El alemán quería decir que aquel pan le parecía poco nutritivo, que no alimentaba, pero los franceses no podían concebir que alguien fuera tan ignorante como para no reconocer la excelencia de uno de sus alimentos, y más de aquellas hogazas rubias, de aquellos grandes panes en forma de corona, que, según decían, pronto serían reemplazados por una mezcla de salvado y harina de calidad inferior. Y como no podían creerlo, tomaron las palabras del alemán por un cumplido y se sintieron halagados. Hasta el almadreñero suavizó su hosca expresión. El matrimonio se sentó a la mesa con el resto de la familia y los alemanes se acomodaron aparte, en los taburetes de la tienda.
-¿Y qué, les gusta el pueblo? -siguió preguntando la mujer, que era de carácter sociable y sobrellevaba como podía los largos silencios de su marido.
-¡Oh, sí, bonito!
-¿Y su tierra? ¿Se parece a esto? -le preguntó la mujer al otro soldado.
La frente del joven se cubrió de arrugas; era evidente que buscaba con desesperación palabras para describir su región natal, sus campos de lúpulo o sus profundos bosques. Pero, al no encontrarlas, se limitó a abrir los brazos.
-Grande... buena tierra... -Y tras dudar un instante, soltó un suspiro y añadió-: Lejos...
-¿Tiene usted familia?
El soldado asintió. En ese momento, el almadreñero le susurró a su mujer:
-No tienes por qué hablar con ellos.
Avergonzada, la mujer acabó de preparar el desayuno en silencio, sirvió el café y cortó rebanadas de pan para los niños.

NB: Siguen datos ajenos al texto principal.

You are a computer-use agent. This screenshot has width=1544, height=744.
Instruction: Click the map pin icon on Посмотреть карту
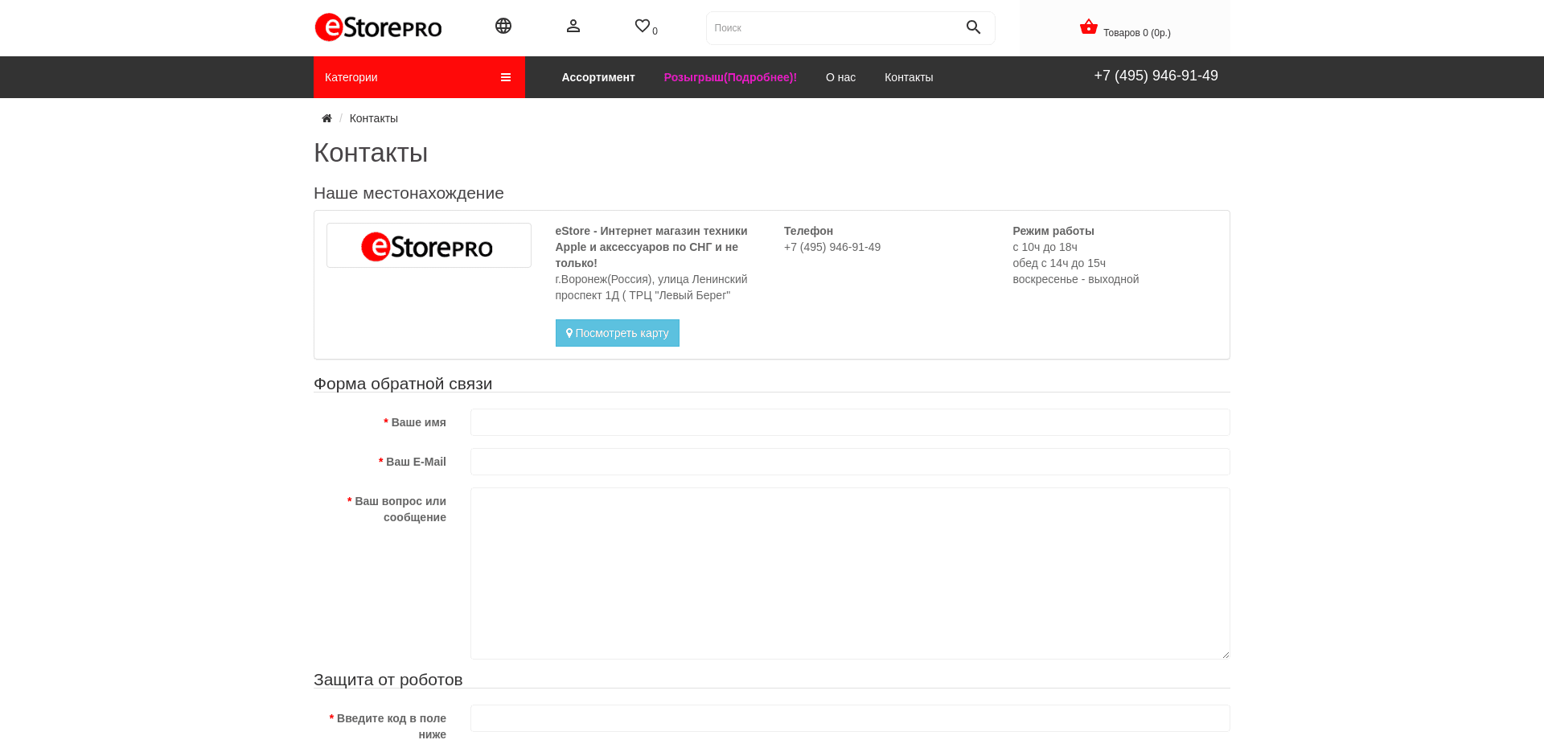(569, 332)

De la calle llegaba un alegre guirigay. Las risas, el entrechocar de las armas, el resonar de las botas y las voces de los soldados formaban un risueño bullicio. Todo el mundo estaba contento, sin saber por qué. ¿Tal vez porque hacía buen tiempo? Aquel cielo tan azul parecía inclinarse dulcemente sobre el horizonte para abrazar la tierra. Agachadas en el suelo, las gallinas dormitaban y de vez en cuando agitaban las alas y cloqueaban perezosamente. Briznas de paja y plumones volaban por el aire mezclados con un polen impalpable. Era la época de los nidos.
El pueblo llevaba tanto tiempo sin hombres que, pese a ser invasores, hasta éstos parecían estar en su sitio. Ellos lo sentían y se dejaban acariciar por el sol. Al verlos, las madres de los prisioneros y de los caídos en combate los maldecían entre dientes. Pero las jóvenes los miraban.